His new book is a guide to how to connect with people.

David is a long-time columnist for the New York Times. He’s also a commentator on “PBS NewsHour,” NPR’s “All Things Considered” and NBC’s “Meet the Press.” Plus he teaches at Yale. His new book is How to Know a Person: The Art of Seeing Others Deeply and Being Deeply Seen.

You can listen to the episode right away in the audio player above (or on the right side of the player, click “Listen On” to add the Dishcast feed to your favorite podcast app). For two clips of our convo — on how to be a better friend to suffering loved ones, and how loneliness leads to authoritarianism — pop over to our YouTube page.

Other topics: his upbringing in Greenwich Village among intellectuals and gays; his beatnik Jewish parents; his father the NYU professor and his mother with a PhD from Columbia; “not the most emotionally intimate” family; how people shouldn’t separate thinking from emotions; the French Enlightenment; Jungian/Burkean conservatism; Hume; nationalism and King Charles III; Orwell’s “The Lion and the Unicorn”; Disraeli; conservatism and the current GOP as a nihilist cult; Isaiah Berlin; how you’re an “illuminator” or “diminisher” when meeting new people; how most don’t ask questions and instead broadcast themselves; Trump; how Trump supporters are “hard to hate up close”; Hamas and Israel; Hannah Arendt; how to encounter a super woke person; arguments as a form of respect; suppressing your ego for better conversations; Taylor Swift on narcissism; suicidal friends; the distortion of reality when depressed; the AIDS crisis and losing friends; marriage equality; one changing in midlife; Oakeshott; overprotective parents; the value of play; Gen Z’s low social trust; boys growing up with poor flirting skills; casual dating and ghosting; the historical amnesia and unhappiness of young gays; the tension between individualism and belonging; extroverts vs. introverts; how Jesus disarmed people; and the loving kindness of Buddhism.

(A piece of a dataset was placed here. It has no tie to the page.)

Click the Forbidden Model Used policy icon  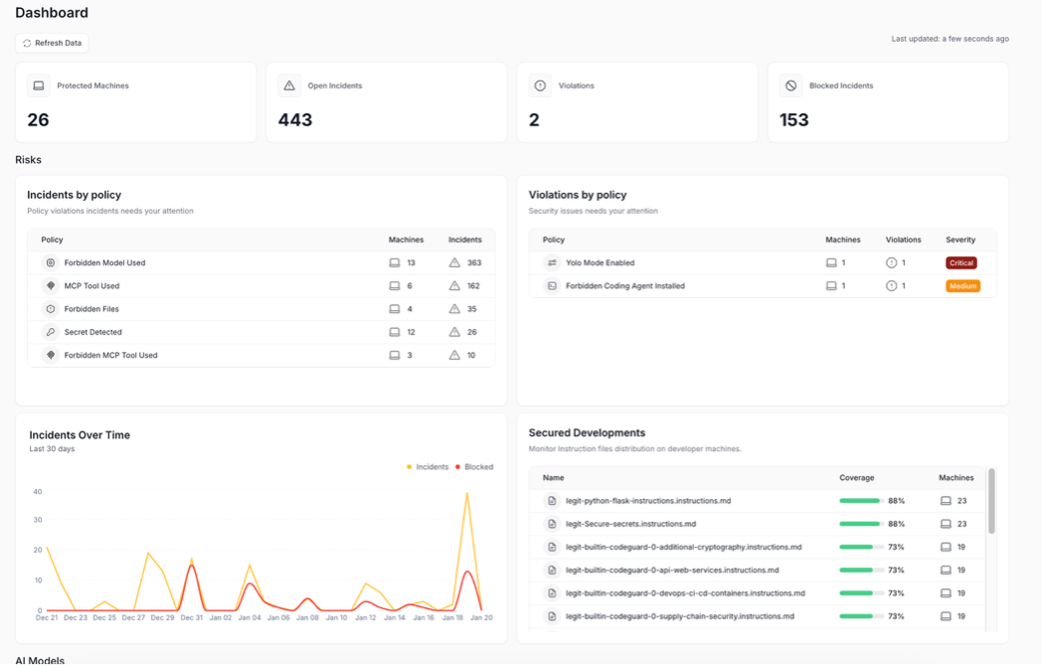(x=50, y=263)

Browse the Dishcast archive for another convo you might enjoy (the first 102 episodes are free in their entirety — subscribe to get everything else). Coming up: David Leonhardt on his new book about the American Dream, NYT columnist Pamela Paul, and the authors of Where Have All the Democrats Gone? — John Judis and Ruy Teixeira. Later on: Cat Bohannon and McKay Coppins. Please send any guest recs, pod dissent and other comments to dish@andrewsullivan.com.

On last week’s episode with Spencer Klavan, a new subscriber writes:

I’ve been a free subscriber for years — it was the Spencer interview that did it; I just had to hear the whole thing.

My daughter has been identifying as a boy for four years, and in the past year — amid a secondary crisis triggered by gender — she found the church (C of E). Having declared herself an atheist at age 5, she now at 17 attends church regularly and considers herself a Christian. I am concerned because the C of E seems pretty into gender ideology, but the routine and the new ways of thinking have been a great comfort for her.

I am going to buy Spencer’s book and give it to her (and also read it). The grip of gender is loosening, and I think she will find his views on the body very illuminating.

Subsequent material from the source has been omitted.